Participants in faith-based institutions should dismiss the “Constitutional separation of church and state” as the invented phrase it is, and insist that the real words in the Constitution be respected. In the free exercise of religion they should brook no interference from government power that would seek to limit in coercive ways their ability to act on those obligations which their conscience is shaped to believe they have.
Failure to insist on such truly free religious exercise, in fact, is the real danger we face. We must be vigilant against the danger that even under the Bush initiative faith-based institutions will be offered federal contracts, but only on terms that do not respect the crucial role of faith in the efficacy of those institutions. The institutions of faith cannot become the instruments of government. They can be instruments of help. They can be instruments of renewal. They can be instruments of self-government. But they cannot become instruments of government, without being destroyed. Believers must be free to act as such with clarity and independence, according to their true purpose, not bribed to redefine their activities in order that they get government help on terms which destroy that purpose.
Members of communities of faith, as such, have the constitutional right not to be discriminated against in the practice of that faith, especially when that practice seeks the aid and comfort of their fellow citizens. If government respects this, then the spiritual and moral energy that can be harnessed to do so much good in the lives of needy individuals will, in fact, produce that result, and we will not be disappointed.

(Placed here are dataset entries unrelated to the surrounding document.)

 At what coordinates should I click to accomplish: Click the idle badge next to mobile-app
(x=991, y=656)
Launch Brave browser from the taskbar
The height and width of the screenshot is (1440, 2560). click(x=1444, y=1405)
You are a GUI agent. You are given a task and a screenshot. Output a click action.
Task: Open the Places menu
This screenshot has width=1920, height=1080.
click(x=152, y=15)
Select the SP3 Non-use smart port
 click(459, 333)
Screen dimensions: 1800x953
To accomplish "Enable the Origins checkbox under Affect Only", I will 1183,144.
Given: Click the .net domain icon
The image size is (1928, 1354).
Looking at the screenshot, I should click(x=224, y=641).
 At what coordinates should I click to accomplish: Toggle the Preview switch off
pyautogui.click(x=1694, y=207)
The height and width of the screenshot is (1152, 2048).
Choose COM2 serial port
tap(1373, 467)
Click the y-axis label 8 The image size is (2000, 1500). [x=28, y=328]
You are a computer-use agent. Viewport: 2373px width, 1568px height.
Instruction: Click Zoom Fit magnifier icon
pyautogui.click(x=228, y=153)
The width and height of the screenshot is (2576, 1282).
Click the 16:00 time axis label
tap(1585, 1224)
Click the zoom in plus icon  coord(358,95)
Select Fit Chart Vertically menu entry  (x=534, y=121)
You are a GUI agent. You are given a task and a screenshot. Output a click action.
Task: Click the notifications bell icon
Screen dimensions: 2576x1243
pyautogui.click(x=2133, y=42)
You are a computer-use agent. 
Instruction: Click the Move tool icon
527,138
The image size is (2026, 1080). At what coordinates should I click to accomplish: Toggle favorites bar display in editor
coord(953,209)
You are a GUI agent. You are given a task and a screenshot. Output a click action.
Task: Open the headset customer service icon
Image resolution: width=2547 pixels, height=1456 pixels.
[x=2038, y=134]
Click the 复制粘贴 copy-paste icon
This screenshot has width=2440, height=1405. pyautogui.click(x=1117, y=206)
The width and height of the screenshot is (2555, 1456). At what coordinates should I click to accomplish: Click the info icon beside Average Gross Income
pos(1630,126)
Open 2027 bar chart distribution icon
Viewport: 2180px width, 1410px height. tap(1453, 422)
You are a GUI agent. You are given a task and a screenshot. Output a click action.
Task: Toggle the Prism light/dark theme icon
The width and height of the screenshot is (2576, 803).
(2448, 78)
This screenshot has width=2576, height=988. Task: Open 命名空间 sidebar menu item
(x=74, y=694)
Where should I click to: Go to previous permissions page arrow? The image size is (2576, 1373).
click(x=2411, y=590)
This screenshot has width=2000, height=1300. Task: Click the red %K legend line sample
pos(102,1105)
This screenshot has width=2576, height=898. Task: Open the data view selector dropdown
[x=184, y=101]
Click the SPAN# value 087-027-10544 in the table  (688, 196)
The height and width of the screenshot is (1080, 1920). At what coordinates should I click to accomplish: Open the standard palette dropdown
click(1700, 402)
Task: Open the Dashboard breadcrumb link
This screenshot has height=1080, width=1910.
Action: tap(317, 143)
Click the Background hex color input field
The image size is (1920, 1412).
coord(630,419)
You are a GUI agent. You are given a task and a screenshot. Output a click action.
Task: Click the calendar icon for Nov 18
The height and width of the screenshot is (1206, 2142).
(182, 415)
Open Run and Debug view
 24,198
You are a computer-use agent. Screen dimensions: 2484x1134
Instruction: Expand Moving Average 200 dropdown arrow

If believers fail to insist on this respect for the integrity of their mission, then what ought to be a great opportunity for hope and renewal will instead become an opportunity for the corruption of the church, and the addiction of faith-based institutions to a materialistic government structure that poisons the churches even as, in the past, it poisoned the vital institutions of social life like the family.
This is a moment of great opportunity. It is also a moment of great peril. In such moments we need to understand that the first rule of faith is to do nothing without prayer. We should all pray that the heroic thousands of men and women whose faith has moved them to spend themselves in helping initiatives will have the wisdom and discernment to move forward in a way that reaches for the rose, but avoids the thorn. We should pray that they may truly offer help on terms that overflow with the richness of God’s love and grace, lest they become part of that vast movement in this world today that seeks to deny Him, and His existence, and His will.